TASK DATA:
_ _ _ _ _ _ _

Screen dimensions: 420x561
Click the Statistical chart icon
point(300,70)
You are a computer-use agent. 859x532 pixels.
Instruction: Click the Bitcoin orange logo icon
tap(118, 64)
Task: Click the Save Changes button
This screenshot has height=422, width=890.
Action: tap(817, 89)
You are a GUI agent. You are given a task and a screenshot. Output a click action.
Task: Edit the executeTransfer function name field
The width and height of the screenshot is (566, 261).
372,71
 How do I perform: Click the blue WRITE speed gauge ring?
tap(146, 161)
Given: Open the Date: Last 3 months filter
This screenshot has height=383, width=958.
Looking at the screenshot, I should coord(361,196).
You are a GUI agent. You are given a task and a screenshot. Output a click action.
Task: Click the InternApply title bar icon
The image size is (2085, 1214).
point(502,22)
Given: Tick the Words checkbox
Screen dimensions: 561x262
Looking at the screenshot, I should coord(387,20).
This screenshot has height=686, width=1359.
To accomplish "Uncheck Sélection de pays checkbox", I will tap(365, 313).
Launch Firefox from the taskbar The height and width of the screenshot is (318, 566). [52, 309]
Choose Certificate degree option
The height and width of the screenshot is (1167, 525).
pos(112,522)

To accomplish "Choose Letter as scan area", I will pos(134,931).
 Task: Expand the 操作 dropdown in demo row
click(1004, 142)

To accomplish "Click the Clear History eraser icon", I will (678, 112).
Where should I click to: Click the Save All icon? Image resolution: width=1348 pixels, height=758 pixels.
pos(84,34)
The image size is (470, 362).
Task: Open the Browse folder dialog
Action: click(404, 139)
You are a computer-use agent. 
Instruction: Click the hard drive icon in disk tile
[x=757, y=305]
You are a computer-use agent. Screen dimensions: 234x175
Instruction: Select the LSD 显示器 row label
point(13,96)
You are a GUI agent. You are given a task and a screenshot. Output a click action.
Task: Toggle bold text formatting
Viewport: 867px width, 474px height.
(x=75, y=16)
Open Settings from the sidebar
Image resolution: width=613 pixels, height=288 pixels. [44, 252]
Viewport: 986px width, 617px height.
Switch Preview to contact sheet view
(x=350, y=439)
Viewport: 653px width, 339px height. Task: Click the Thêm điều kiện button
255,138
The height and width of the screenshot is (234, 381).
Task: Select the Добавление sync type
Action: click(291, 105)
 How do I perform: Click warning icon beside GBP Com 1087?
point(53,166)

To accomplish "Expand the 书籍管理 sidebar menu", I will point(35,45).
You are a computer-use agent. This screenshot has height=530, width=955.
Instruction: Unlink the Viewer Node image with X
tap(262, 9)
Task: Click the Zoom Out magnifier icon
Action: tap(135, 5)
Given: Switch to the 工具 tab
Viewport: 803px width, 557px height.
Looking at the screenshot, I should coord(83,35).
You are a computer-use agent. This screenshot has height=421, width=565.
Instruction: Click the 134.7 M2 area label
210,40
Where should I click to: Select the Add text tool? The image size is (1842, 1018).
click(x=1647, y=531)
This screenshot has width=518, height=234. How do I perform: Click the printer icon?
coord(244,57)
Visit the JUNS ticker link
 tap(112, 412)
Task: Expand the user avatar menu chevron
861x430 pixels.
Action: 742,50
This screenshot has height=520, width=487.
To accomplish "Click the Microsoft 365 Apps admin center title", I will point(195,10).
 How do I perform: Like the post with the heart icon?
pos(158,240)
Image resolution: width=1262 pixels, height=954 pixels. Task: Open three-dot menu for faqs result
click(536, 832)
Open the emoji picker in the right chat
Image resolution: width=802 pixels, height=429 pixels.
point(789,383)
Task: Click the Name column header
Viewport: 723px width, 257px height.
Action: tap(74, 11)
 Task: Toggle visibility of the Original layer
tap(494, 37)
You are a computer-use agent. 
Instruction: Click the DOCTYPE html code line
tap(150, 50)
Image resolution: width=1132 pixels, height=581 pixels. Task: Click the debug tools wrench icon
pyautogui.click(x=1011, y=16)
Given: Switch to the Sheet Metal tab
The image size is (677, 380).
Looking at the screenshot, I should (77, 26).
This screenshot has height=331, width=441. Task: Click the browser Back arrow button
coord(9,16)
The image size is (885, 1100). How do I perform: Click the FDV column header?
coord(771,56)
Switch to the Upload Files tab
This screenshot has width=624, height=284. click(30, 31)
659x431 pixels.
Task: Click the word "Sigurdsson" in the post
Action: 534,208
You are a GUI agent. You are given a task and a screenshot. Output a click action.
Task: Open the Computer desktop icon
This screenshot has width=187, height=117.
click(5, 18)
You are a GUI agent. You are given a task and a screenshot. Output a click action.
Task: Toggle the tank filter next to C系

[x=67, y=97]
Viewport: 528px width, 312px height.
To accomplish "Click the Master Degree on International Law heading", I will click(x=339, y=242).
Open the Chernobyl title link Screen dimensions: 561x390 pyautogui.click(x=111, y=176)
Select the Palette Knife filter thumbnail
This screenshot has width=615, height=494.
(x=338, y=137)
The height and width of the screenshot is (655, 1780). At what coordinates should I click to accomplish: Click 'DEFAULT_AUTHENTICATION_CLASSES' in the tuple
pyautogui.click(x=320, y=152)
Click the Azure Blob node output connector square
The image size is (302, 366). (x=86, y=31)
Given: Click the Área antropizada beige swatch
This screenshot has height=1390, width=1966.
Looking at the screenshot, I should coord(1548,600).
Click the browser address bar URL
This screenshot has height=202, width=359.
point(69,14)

_ _ _ _ _ _ _

TASK REQUIREMENTS:
Could you put the lines of the entries above, from the line containing "Click the Azure" through the last line of the entries (both included), into a numbered list without any blank lines?

FINAL RESULT:
1. Click the Azure Blob node output connector square
2. The image size is (302, 366). (x=86, y=31)
3. Given: Click the Área antropizada beige swatch
4. This screenshot has height=1390, width=1966.
5. Looking at the screenshot, I should coord(1548,600).
6. Click the browser address bar URL
7. This screenshot has height=202, width=359.
8. point(69,14)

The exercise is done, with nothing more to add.